The staffing sector is entering a dispersion phase where industry cyclicality, not headline macro, will drive winners. Industrial-exposed staffing franchises can convert incremental utilization into operating leverage quickly: historically, a sustained 1 percentage-point uptick in regional manufacturing activity has translated into a ~4–6% revenue lift for industrial-focused temp firms within 6–12 months, compressing the payback window for working-capital-heavy models. Selective AI adoption will be a structural differentiator rather than an existential threat over the next 2–5 years. Firms that use conversational and placement automation to raise fill-rates and reduce time-to-fill can improve gross margins per placement by hundreds of basis points; conversely, firms concentrated in white-collar, commoditized recruiting face longer-term substitution risk and more volatile demand from corporate hiring cycles.

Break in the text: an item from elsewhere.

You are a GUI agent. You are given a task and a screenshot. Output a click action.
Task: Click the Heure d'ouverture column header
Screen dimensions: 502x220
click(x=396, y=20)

Near-term catalysts to re-rate industrial staffing multiples are data-driven: consistent sequential improvement in regional PMI/employment indicators, stabilization or improvement in gross margins, and a positive revision cadence from sell-side forecasts over 2–4 quarters. Primary risks are a Europe-specific slowdown, wage inflation that outpaces billing rate pass-through, and an acceleration of automation in mid-skilled roles — any of which could erase the current re-rating in 3–12 months. Given the asymmetric payoff between a stabilized earnings base and embedded multiple compression, this is a classic micro-recovery trade with identifiable event triggers. The highest-probability path to 30–50% upside is a 6–12 month window where utilization and estimate revisions align; downside is binary and tied to macro reversal or durable margin erosion, which should be contained by tight position sizing and explicit stop-loss triggers tied to operating metrics.